Just a teacher

Another school year has ended with some great results in the Higher School Certificate.  Well done to the teachers who have laid the foundations on which our departing Year 12 students will build upon next year.

Behind every successful student is a great teacher supported by a collaborative team of other professionals and instructional leaders.  This is is a simple formula that is difficult to implement, not because it is intellectually complex, theoretically unproven or sound educational practice.

It is difficult to implement because it is a challenge to the prevailing culture of schooling where the schooling process is focused on the transference of knowledge by a single teacher to a defined group of students in defined classes at specific times of the day.

We know the good theory and practice, we are not strong on changing culture!


4 thoughts on “Just a teacher

  1. the Jesus teacher model notwithstanding;
    the challenges of providing quality in-depth analysis and interconnections
    notwithstanding;
    imagine and metaphor-make…
    critical investigative tasks are established by parents, teacher-guides and ‘the village elders’, but the instructive medicine person is wandering among linked interconnections of the internet search tools and points its information (e.g. task = how does one ‘find out’ about ____ and now that that part of the task has been resolved, show that you understand what ____ tool offers you to undertsand yourself or the world better ). Now the culture brings responsibility to the searching student as well (with guides).
    Any search has necessary practice which assures all the ‘instructional stakeholders’ that the student has done the journey, has made the passage walk-about and has complete that portion of ‘knowing’, and has linked with the powers and clues of the instructive medicine person (who happens to be in many places simultaneously)
    it’s new tribal learning method, but now it includes the entire open internet.
    Teacher-guides take on some new roles, students become involved beyond being ‘required’ to attend a specific instructional episode at the same repeated site

    it’s just a seed of an approach, knowing the dangers that Nicholas Carr warns about
    yet in David Brin’s “Earth” the net becomes a conscious entity that dynamically engages simultaneously with all who encounter ‘it’

  2. Good Morning Greg. We just had this very conversation yesterday, at a Northwestern Ontario PLC Hub session with teachers from both elementary and secondary schools. While the secondary teachers recognize the theory behind “collaborative teacher inquiry” driven by the needs of their students, they also acknowledge that the culture of the secondary panel does not yet embrace this way of working. One plan of action includes secondary teachers beginning this practice by choosing one partner within their PLC grouping, with whom to do some co-planning/co-teaching or even just classroom observation. The teachers articulated their belief that this would be a step toward initiating this change in culture. I am pleased that this idea came from the teachers themselves – a sure sign to a greater chance of successful implementation!

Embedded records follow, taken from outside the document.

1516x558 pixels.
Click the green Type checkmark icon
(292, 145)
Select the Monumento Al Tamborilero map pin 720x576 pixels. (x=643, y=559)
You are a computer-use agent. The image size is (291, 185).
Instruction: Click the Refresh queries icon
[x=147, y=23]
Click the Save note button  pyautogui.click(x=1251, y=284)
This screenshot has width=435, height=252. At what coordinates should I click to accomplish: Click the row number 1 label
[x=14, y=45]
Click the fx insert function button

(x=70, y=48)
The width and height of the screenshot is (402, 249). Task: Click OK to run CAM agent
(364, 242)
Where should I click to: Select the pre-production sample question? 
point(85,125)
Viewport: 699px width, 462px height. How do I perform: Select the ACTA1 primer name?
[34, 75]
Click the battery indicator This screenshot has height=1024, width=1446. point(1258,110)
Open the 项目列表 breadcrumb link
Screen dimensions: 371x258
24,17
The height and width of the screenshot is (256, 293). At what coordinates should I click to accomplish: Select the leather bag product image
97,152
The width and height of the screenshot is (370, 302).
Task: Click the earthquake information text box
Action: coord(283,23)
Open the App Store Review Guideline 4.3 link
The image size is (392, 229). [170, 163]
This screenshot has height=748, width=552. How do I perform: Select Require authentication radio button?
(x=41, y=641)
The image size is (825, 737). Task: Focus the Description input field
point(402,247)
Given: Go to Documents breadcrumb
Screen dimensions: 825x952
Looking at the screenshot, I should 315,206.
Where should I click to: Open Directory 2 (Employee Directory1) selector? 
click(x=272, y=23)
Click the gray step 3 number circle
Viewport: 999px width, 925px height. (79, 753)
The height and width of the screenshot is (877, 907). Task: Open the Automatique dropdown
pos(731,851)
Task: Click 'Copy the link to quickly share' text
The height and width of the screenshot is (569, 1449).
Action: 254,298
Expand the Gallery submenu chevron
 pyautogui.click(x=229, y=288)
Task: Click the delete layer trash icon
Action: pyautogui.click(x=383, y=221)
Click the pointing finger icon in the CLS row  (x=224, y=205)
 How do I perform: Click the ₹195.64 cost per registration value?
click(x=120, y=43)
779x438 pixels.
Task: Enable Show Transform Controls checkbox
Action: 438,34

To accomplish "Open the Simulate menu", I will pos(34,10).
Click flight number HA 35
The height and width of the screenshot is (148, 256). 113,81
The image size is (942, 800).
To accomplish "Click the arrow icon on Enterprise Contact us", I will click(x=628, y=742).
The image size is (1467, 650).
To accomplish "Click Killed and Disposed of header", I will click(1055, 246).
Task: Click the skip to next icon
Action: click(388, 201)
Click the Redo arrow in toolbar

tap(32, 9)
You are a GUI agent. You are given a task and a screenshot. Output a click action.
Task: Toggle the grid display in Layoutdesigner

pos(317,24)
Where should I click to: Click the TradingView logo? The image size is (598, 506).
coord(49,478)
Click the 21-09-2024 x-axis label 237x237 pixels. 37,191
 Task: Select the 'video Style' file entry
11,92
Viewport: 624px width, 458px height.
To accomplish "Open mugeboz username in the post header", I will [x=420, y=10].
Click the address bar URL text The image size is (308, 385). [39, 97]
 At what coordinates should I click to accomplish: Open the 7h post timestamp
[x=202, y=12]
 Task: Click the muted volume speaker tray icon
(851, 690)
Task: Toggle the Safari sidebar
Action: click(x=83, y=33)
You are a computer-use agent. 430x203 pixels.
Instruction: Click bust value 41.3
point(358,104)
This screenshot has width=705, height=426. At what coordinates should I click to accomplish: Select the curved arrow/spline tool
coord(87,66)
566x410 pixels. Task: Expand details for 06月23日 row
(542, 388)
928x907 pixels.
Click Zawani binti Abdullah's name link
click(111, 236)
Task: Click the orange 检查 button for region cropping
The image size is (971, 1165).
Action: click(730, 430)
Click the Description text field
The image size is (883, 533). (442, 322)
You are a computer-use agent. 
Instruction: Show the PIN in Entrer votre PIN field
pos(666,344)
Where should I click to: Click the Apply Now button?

  3. In the words of George Bernard Shaw…
    “What we want is to see the child in pursuit of knowledge, and not knowledge
    in pursuit of the child”.

    Indeed it is a tricky thing to change culture of teaching and learning because most teachers have been educated hrough this industrial narrative. This is safe and comfortable for most. What is at the root of change (in my mind) is seeing children as capable learners. This will take time… but take heart it is happening.
    Interestingly, UWS , Nepean have been using Community of Practice Circles (CPC’s) as part of their Prac structure. This means that a university liaison person will take a LGA and request schools host meetings. The prac students, supervising teachers and liaison from uni all meet to deconstruct readings and discuss application to practice. This builds networks and provides foundations for further discussion, debate and challenging ye olde discourses about teaching methods, the way we perceive children and ourselves as learners. It also models the power of sociocultural practice. So… there are graduates who will be better prepared for the shift towards this new narrative.
    “Tell me and I forget, show me and I remember, involve me and I understand”, is a Chinese proverb
    relevant to contemporary teaching. Change can occur if we involve colleagues in the process of change. The rationale for change just isn’t enough for many teachers, they need to gently be made a part of it by being involved in the process. Inspiration is the key. It is fascinating to listen to colleagues who go on school visits and come back completely inspired. It’s happening… it takes many drops to fill a bucket then the trickle effect begins. It just takes a bit of time to create sustainable change…
    L

  4. I think I understand your point Murphey. Learning, and therefore by definition, teaching is a collaborative process in today’s world. It always has been I think but as the final pillars of the industrial model of schools fall away and we understand the world in a new way new more powerful models are emerging.
    A fundamental change is the co construction of information and knowlege. The industrial model saw learning and teaching as a process of tresferring information and knowledge. In today’s world it about itds creation. And of course this brings a new set of challenges!